Question

How do you find the exact value of $\cos ({\text{theta}})$ if $\sin ({\text{theta}}) = \dfrac{{ - 2}}{3}?$

Answer 1

We know that$\cos x$ is the ratio of base to hypotenuse of a right angled triangle whereas $\sin x$ is the ratio of height to hypotenuse, given that $x$ is the base angle of the right angled triangle.
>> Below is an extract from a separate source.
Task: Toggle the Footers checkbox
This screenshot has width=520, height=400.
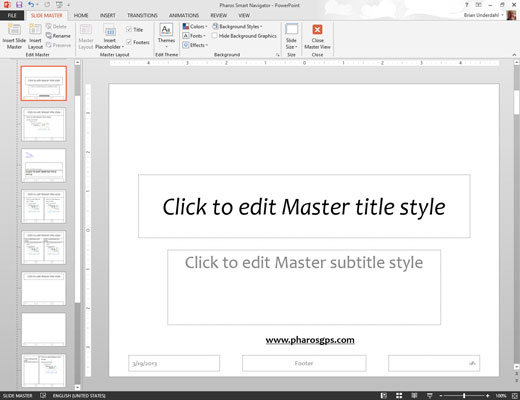Action: pyautogui.click(x=129, y=42)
Use this definition and Pythagoras theorem to find the value of $\cos ({\text{theta}})$.
Find the quadrants in which $\sin x$ is negative and then find whether $\cos x$ is negative or positive in the respective quadrants and accordingly put signs.

Complete step by step solution:
Firstly we will find the value of $\cos \theta$ in the first quadrant in which the value $\sin \theta = \dfrac{{ - 2}}{3}$ will become $\dfrac{2}{3}$ because all trigonometric functions have positive values in the first quadrant.
Since we know that $\sin \theta$ is a ratio of height to hypotenuse of a right angled triangle and in this problem ${\text{height}}\;{\text{:}}\;{\text{hypotenuse}}$ is given $2:3$
so we will assume the values of height and hypotenuse to be $2x\;{\text{and}}\;3x$ respectively.
Now to find $\cos \theta = \dfrac{{{\text{base}}}}{{{\text{hypotenuse}}}}$ , first we have to find the value of base of the right angled triangle, which can be known by use of Pythagoras theorem as follows
${c^2} = {a^2} + {b^2},\;{\text{where}}\;a,\;b\;{\text{and}}\;c$ are height, base and hypotenuse of the right angled triangle respectively.
We can find base, $b = \sqrt {{c^2} - {a^2}}$
$\Rightarrow b = \sqrt {{c^2} - {a^2}} \\\ \Rightarrow b = \sqrt {{{(3x)}^2} - {{(2x)}^2}} \\\ \Rightarrow b = \sqrt {9{x^2} - 4{x^2}} \\\ \Rightarrow b = \sqrt {5{x^2}} \\\ \Rightarrow b = \sqrt 5 x\, \\\ \therefore \cos \theta = \dfrac{{{\text{base}}}}{{{\text{hypotenuse}}}} = \dfrac{{\sqrt 5 x}}{{3x}} = \dfrac{{\sqrt 5 }}{3} \\\$
Now, we will find the sign of $\cos \theta$ , since we know that $\sin \theta$ becomes negative in
$2nd\;{\text{and}}\;3rd$ quadrants and we also $\cos \theta$ have positive values in $2nd$ and negative values in $3rd$ quadrant.
$\therefore$ we will have two values of $\cos \theta$ for $\sin \theta = \dfrac{{ - 2}}{3}$,
$\Rightarrow \cos \theta = \dfrac{{\sqrt 5 }}{3}\;{\text{and}}\;\dfrac{{ - \sqrt 5 }}{3}\;{\text{in}}\;2nd\;{\text{and}}\;3rd$ quadrants respectively.
Note: “theta” is represented by $\theta$ We can solve this by use of a trigonometric identity as follows
We know that
${\sin ^2}\theta + {\cos ^2}\theta = 1 \\\ \Rightarrow {\cos ^2}\theta = 1 - {\sin ^2}\theta \\\ \Rightarrow \cos \theta = \pm \sqrt {1 - {{\sin }^2}\theta } \\\$
Putting given value of $\sin \theta = \dfrac{{ - 2}}{3}$

$$\Rightarrow \cos \theta = \pm \sqrt {1 - {{\sin }^2}\theta } \\\ \Rightarrow \cos \theta = \pm \sqrt {1 - {{\left( {\dfrac{{ - 2}}{3}} \right)}^2}} \\\ \Rightarrow \cos \theta = \pm \sqrt {1 - \dfrac{4}{9}} \\\ \Rightarrow \cos \theta = \pm \sqrt {\dfrac{{9 - 4}}{9}} = \pm \sqrt {\dfrac{5}{9}} = \dfrac{{ \pm \sqrt 5 }}{3} \\\$$

Trigonometric identities are very useful for this type of problem.